• _GIVEN PROBLEM_: Which lines in the rows below contain the word "Open"? Copy out each of those lines, and match capitalization exactly.

# START OF DATA SUPPLIED

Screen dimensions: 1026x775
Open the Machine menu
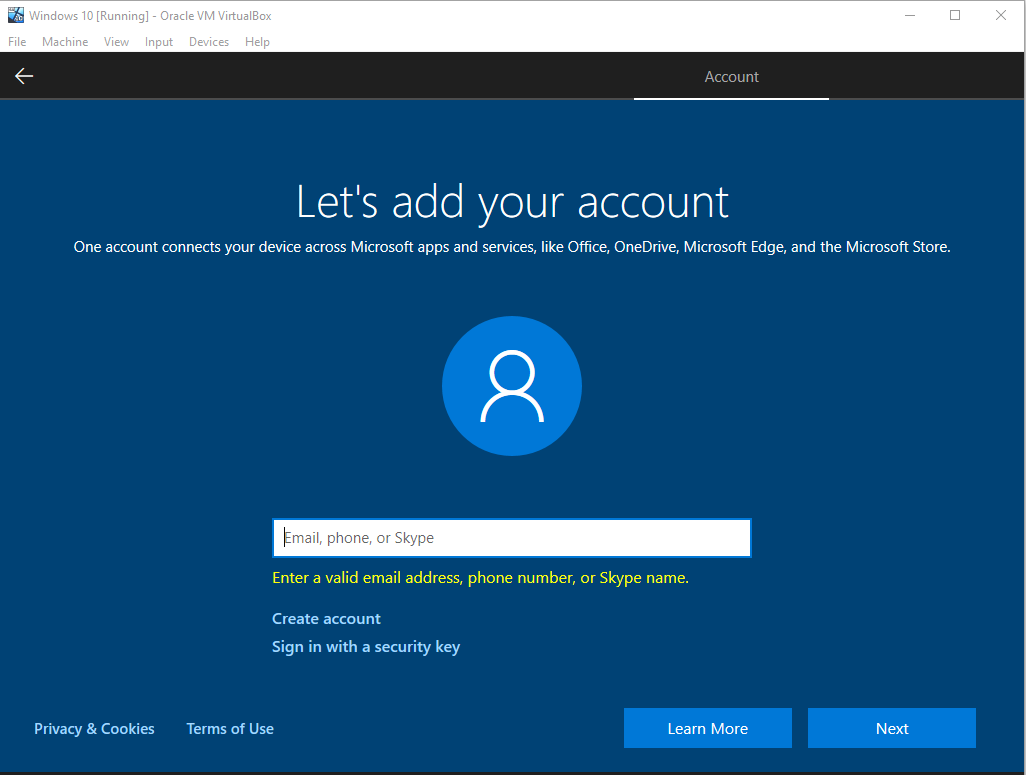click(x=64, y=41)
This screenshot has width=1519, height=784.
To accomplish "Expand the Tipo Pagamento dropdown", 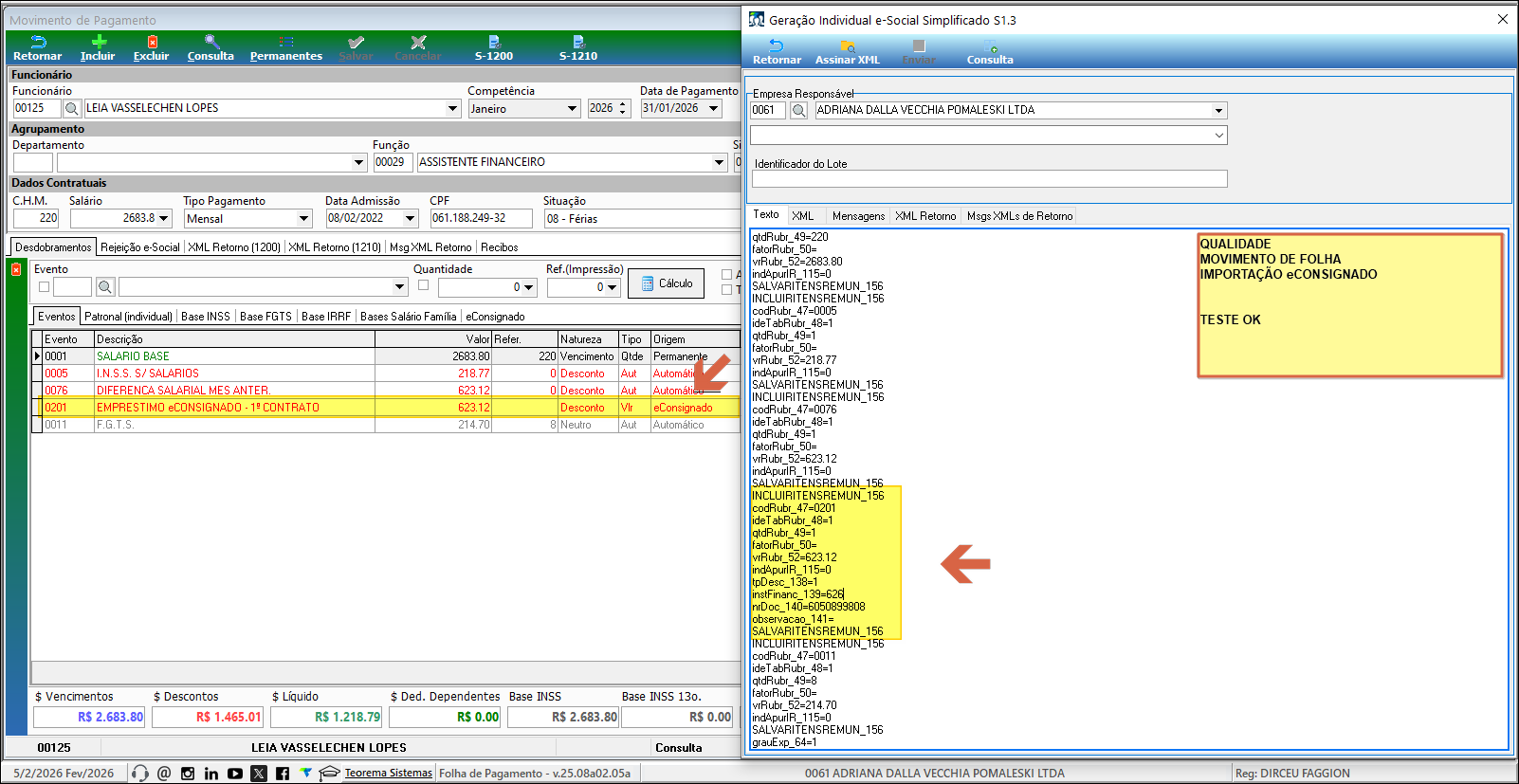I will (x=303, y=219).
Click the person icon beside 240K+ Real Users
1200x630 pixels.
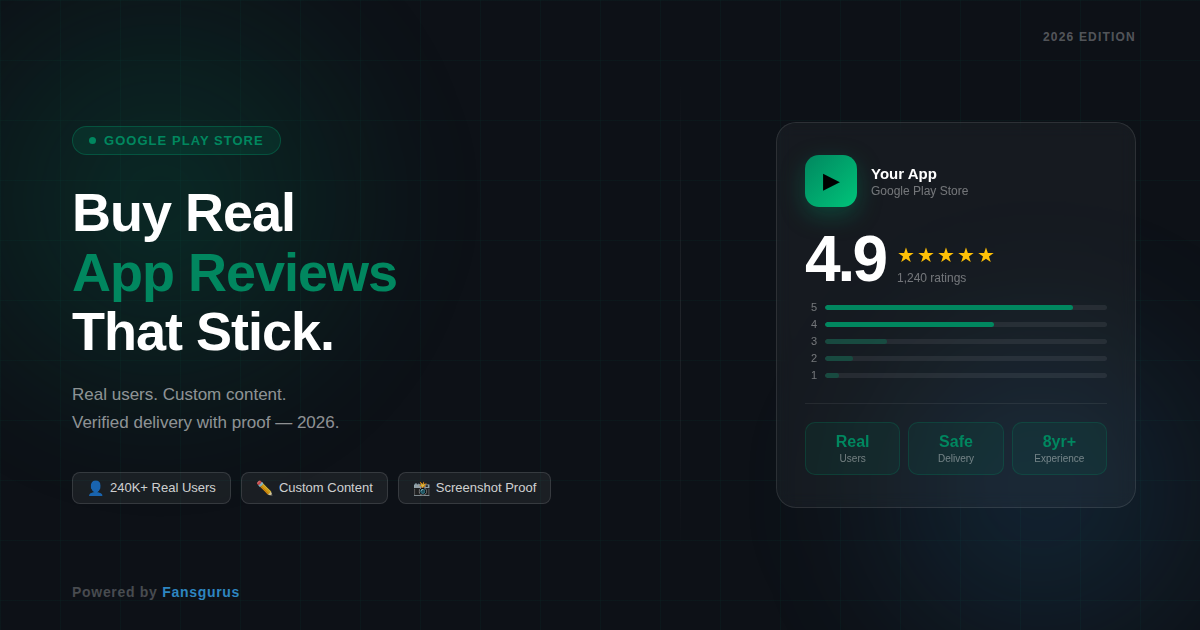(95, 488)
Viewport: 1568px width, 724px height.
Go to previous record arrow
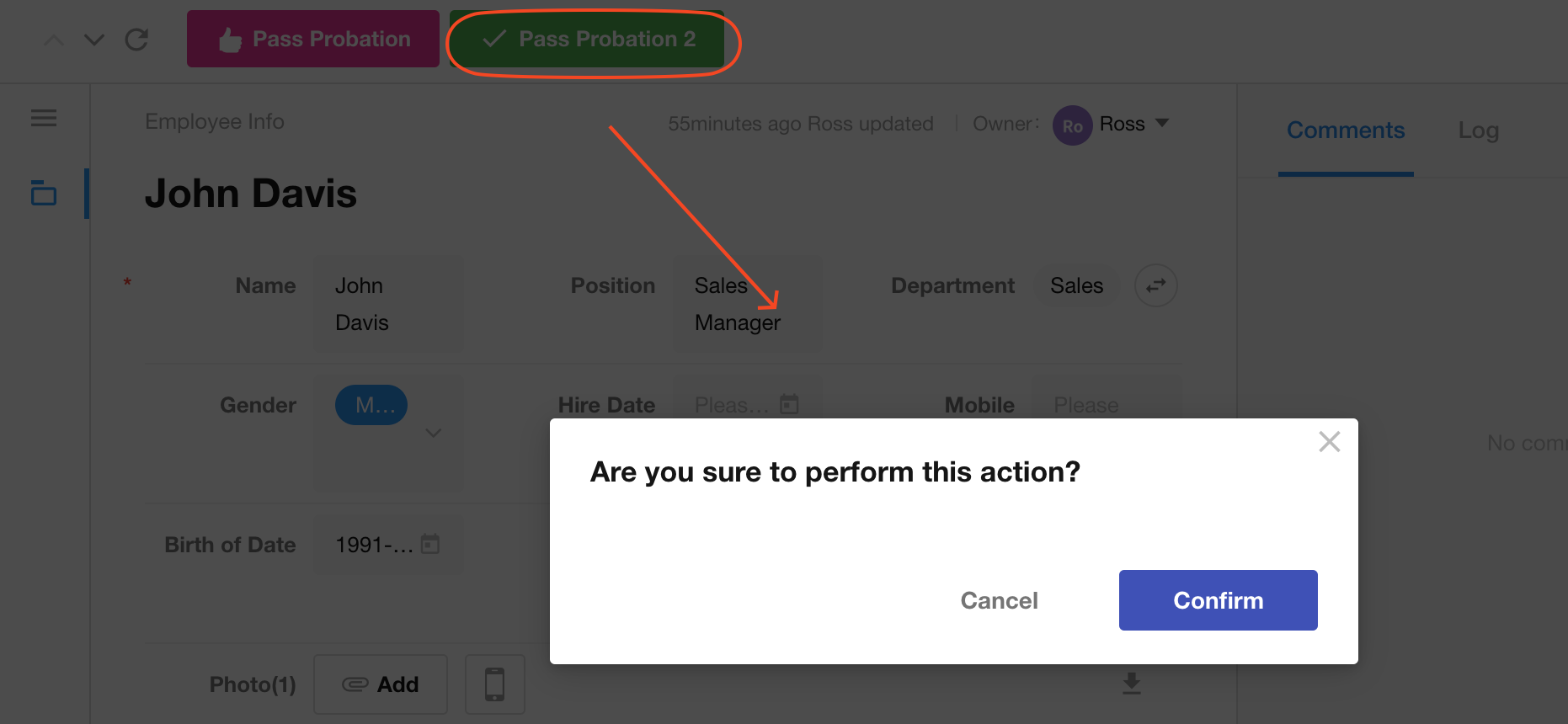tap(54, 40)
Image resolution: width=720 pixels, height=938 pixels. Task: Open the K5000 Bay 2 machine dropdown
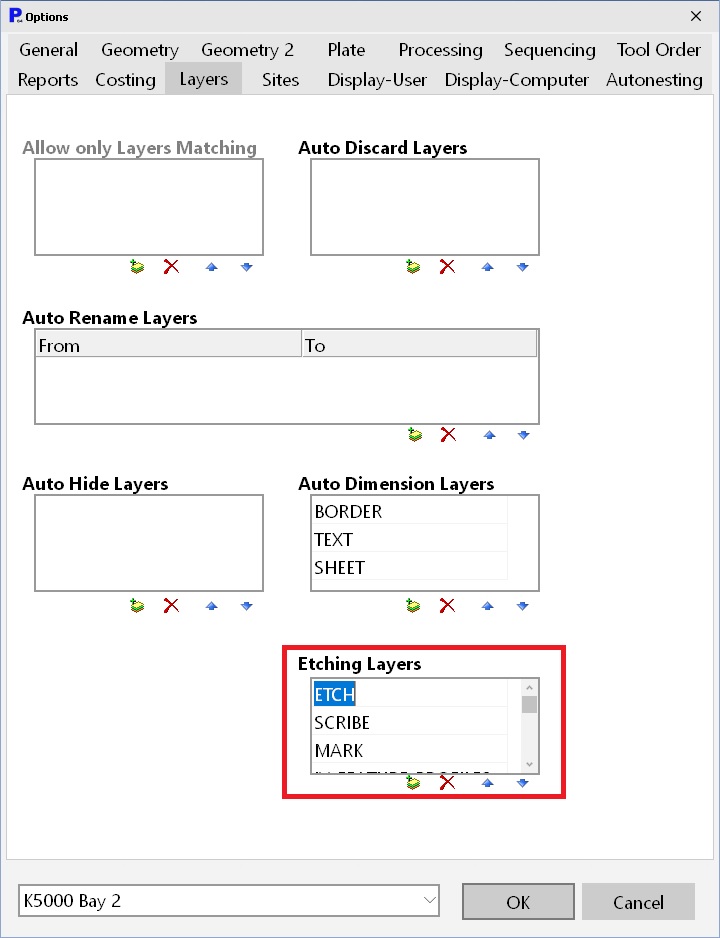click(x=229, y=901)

# END OF DATA SUPPLIED

• _OUTPUT OF THE TASK_:
Open the Machine menu
Image resolution: width=720 pixels, height=938 pixels. Task: Open the K5000 Bay 2 machine dropdown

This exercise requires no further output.